Schéma présentant l’apport de chaque nouvelle règle à la capacité d’ensemble de coordination de la gouvernance dans le temps; c’est-à-dire l’ “amélioration” de la gouvernance apportée par chaque nouvelle règle. Les différentes phases sont visibles avec une amélioration de plus en plus forte jusqu’à un point de retournement, où l’amélioration devient ensuite de plus en plus faible. Un exemple de lecture pour le cas suisse (courbe marron): A partir de 1850, chaque nouvelle règle améliore de plus en plus la capacité de coordination. Cette capacité stagne à son point culminant durant la première partie du XXe siècle, pour ensuite s’étioler peu à peu. Ainsi, en 2006, la capacité d’amélioration de la coordination de chaque nouvelle règle retrouve un niveau de l’ordre de celui atteint durant la seconde moitié du XIXeme siècle. © UNIGE
La consommation des ressources environnementales est régulée depuis des siècles, dans l’objectif d’en améliorer sans cesse la gestion et les comportements des acteurs privés et publics. Mais un ajout incessant de règles est-il réellement positif? Ou l’excès de règles provoque-t-il au contraire des dysfonctionnements et des télescopages? Pour répondre à ces questions, des chercheurs des universités de Genève (UNIGE) et de Lausanne (UNIL) ont analysé la régulation de la gouvernance de l’eau de six pays européens, de 1750 à 2006. Leurs résultats, publiés dans la revue Ecological Economics, démontrent que sur le long terme, des règles visant à améliorer la gestion des ressources finissent par entrer en conflit, provoquant autant d’effets positifs que négatifs, jusqu’à la rupture du système. Une refonte de la gouvernance par l’État deviendrait alors la seule issue.

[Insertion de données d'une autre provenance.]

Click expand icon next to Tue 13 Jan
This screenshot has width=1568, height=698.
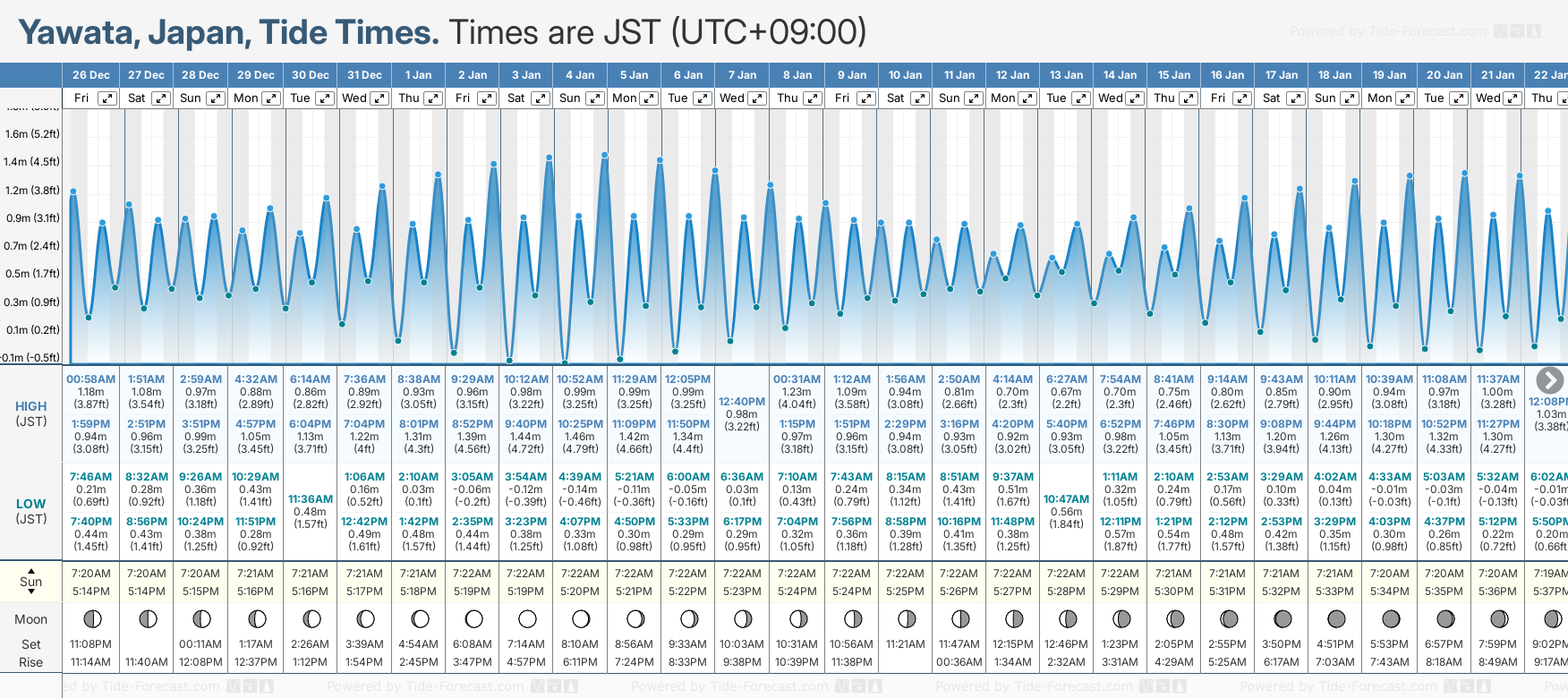pos(1081,98)
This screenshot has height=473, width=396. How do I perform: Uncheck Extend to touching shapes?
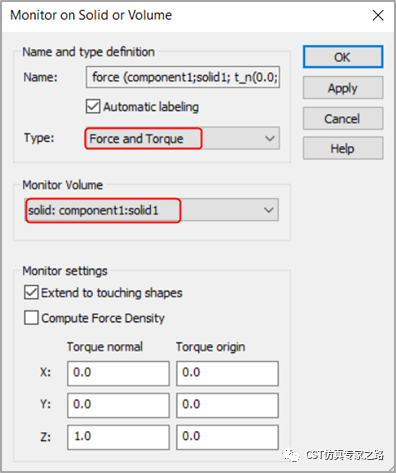(31, 293)
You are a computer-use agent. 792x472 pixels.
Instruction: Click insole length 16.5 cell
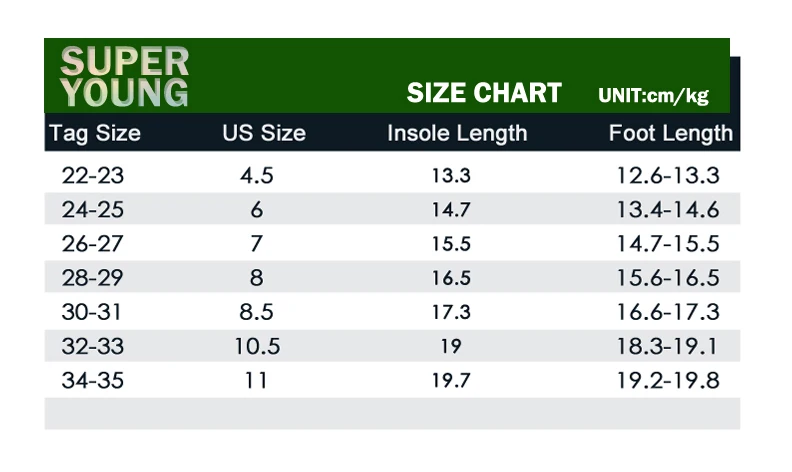[x=451, y=278]
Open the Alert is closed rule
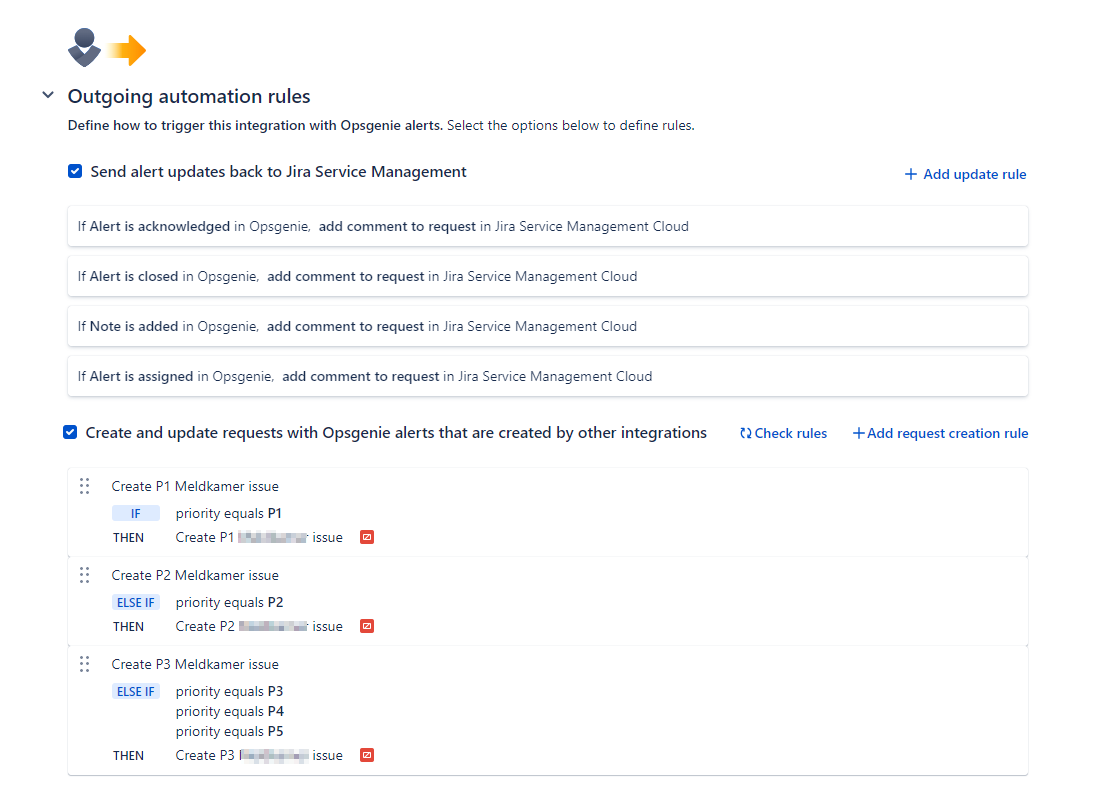 (x=547, y=276)
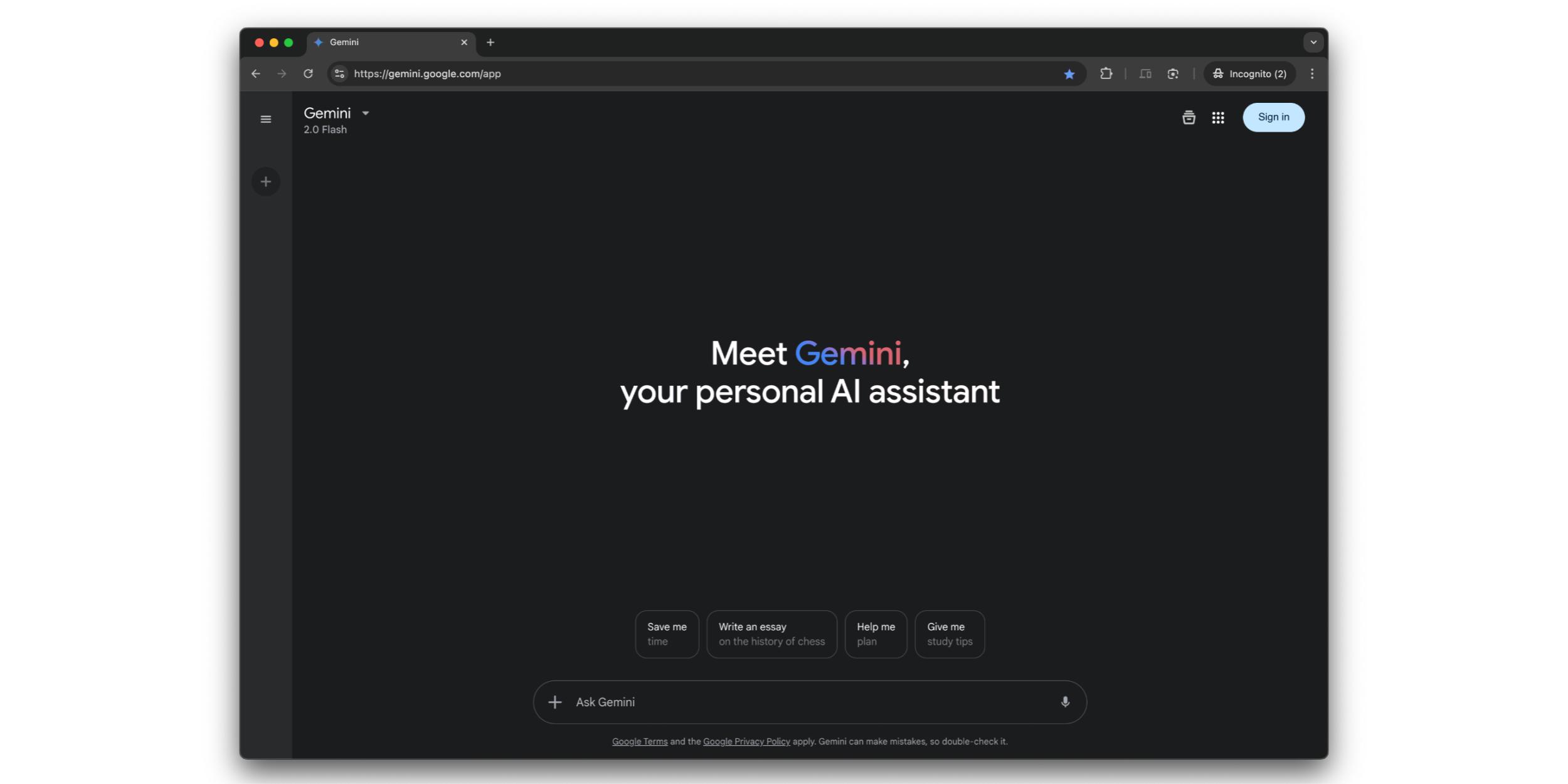Click 'Help me plan' suggestion chip
Viewport: 1568px width, 784px height.
[x=874, y=634]
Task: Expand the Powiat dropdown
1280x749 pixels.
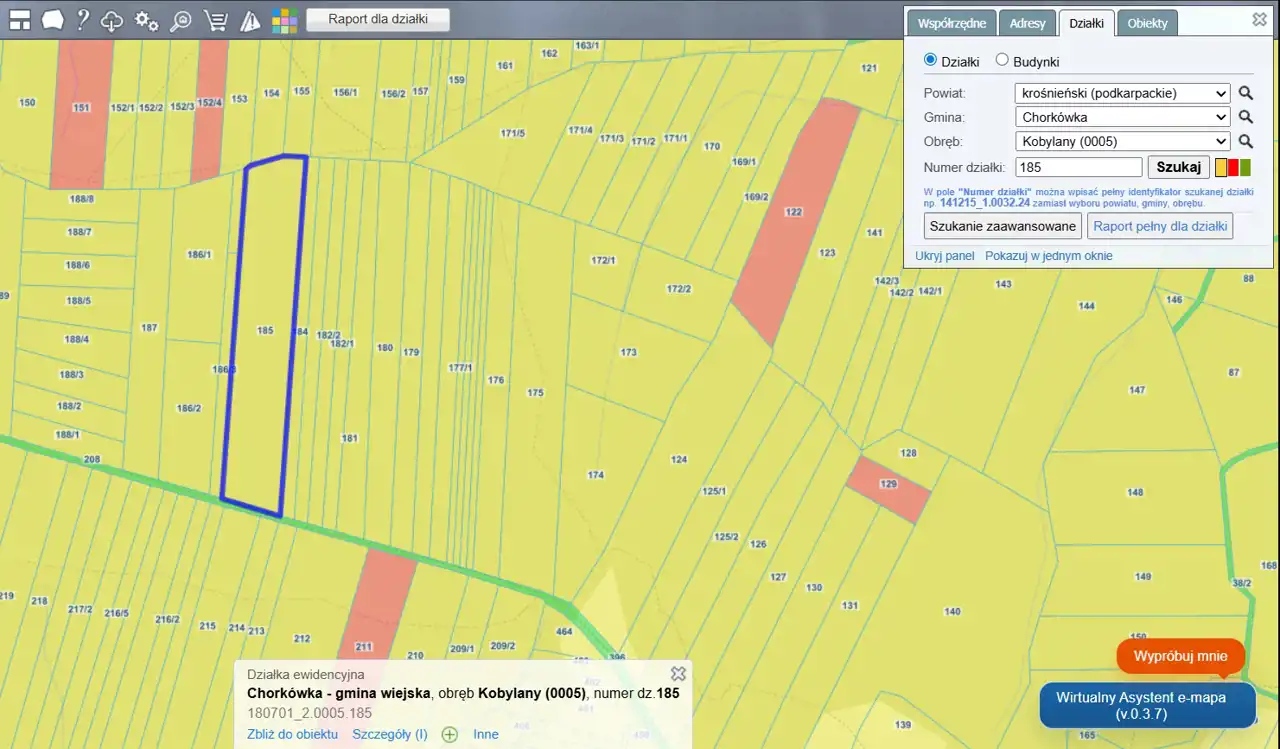Action: (1122, 93)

Cela fait des siècles que les sociétés produisent des règles visant à cadrer les comportements et les usages des ressources naturelles comme l’eau. Pourtant, les intérêts divergents des acteurs étatiques et privés continuent à engendrer des problèmes environnementaux. Globalement, la littérature scientifique s’accorde à considérer que l’évolution de la structure de ces règles est malgré tout de plus en plus positive et efficace. Mais jusqu’à quel point est-ce réellement le cas sur le long terme?
«Pour pouvoir évaluer si une règle est positive sur le long terme, il faut prendre en compte l’écosystème de règles dans lequel elle s’inscrit et qu’elle peut soit renforcer, soit au contraire perturber», explique Thomas Bolognesi, chercheur à l’Institut des sciences de l’environnement (ISE) de l’UNIGE. En effet, une règle induisant un impact positif sur l’usage qu’elle régule peut générer des turbulences une fois entrée en interaction avec les règles préexistantes, créant des dysfonctionnements de l’ensemble du système, nommés coûts de transaction transversaux (CTT). «Et sur le très long terme, l’effet négatif des CTT peut se renforcer et devenir équivalent à l’effet positif généré par la nouvelle règle, créant un piège à complexité institutionnel», ajoute le scientifique genevois. La qualité de la gouvernance est donc construite par deux éléments principaux: l’étendue, soit l’ensemble des usages régulés par des règles (la quantité), et la cohérence, c’est-à-dire le fait que les règles soient correctement définies et suivies (la qualité).
Les améliorations successives du système conduisent à un point de rupture
Pour vérifier leur hypothèse, Thomas Bolognesi et Stéphane Nahrath, professeur à l’Institut de hautes études en administration publiques(IDHEAP) de l’UNIL, ont décortiqué les systèmes de gouvernance de l’eau de six pays européens (Suisse, Belgique, Espagne, France, Italie et Pays-Bas), de 1750 à 2006. «L’objectif de cette étude est de déterminer si l’augmentation de l’étendue des règles induit une réduction de la cohérence du système, jusqu’à supplanter les effets positifs voulus par ces ajouts de régulation», précise Stéphane Nahrath. Ils ont ainsi identifié trois phases distinctes que l’on retrouve dans l’évolution des six pays.
La première phase, qui dure de 1750 à 1850 et qui est suivi d’une cinquantaine d’années de stagnation, concerne le lancement de la gouvernance, soit la production de règles cadres qui induisent encore relativement peu d’effets. De 1900 à 1980, la gouvernance se développe et les règles, de plus en plus précises, produisent des effets positifs très forts. Mais depuis 1980, on entre dans une phase où l’effet indirect négatif, lié à la perte de cohérence du système, se renforce et compense l’effet positif précédent, jusqu’à le supplanter. «Ceci est dû à la création de règles à profusion, notamment suite à la mise en place du nouveau management public dans les années 80», relève Thomas Bolognesi. Cette multiplication de règles, qui parfois régulent un même objet mais pas de manière similaire, a un impact indirect négatif sur la gouvernance et amène une perte d’efficacité et de lisibilité, jusqu’au dysfonctionnement systémique. «Dès lors, pour obtenir un effet positif aussi mince soit-il, on doit produire toujours plus de règles, augmentant le risque de dysfonctionnement, tel un cercle vicieux», complète Stéphane Nahrath.
Une refonte du système par l’Etat
Contrairement à l’idée générale que la gouvernance de l’eau est en constante amélioration, l’étude des chercheurs lémaniques démontre au contraire les collisions provoquées par des ajouts perpétuels de règles visant à augmenter l’efficacité du système. «Si nous continuons ainsi, nous allons droit au point de rupture, met en garde Thomas Bolognesi. C’est pourquoi il nous semble important que l’État et la politique reprennent la main sur les thèmes de gouvernance environnementale, afin d’éviter une production de règles autonomes qui génèrent des frictions et des incertitudes pouvant mener jusqu’à l’émergence d’obstacles insurmontables à la coordination du système.» «Les règles contractuelles ne doivent en aucun cas prendre le dessus sur les règles étatiques», conclut Stéphane Nahrath.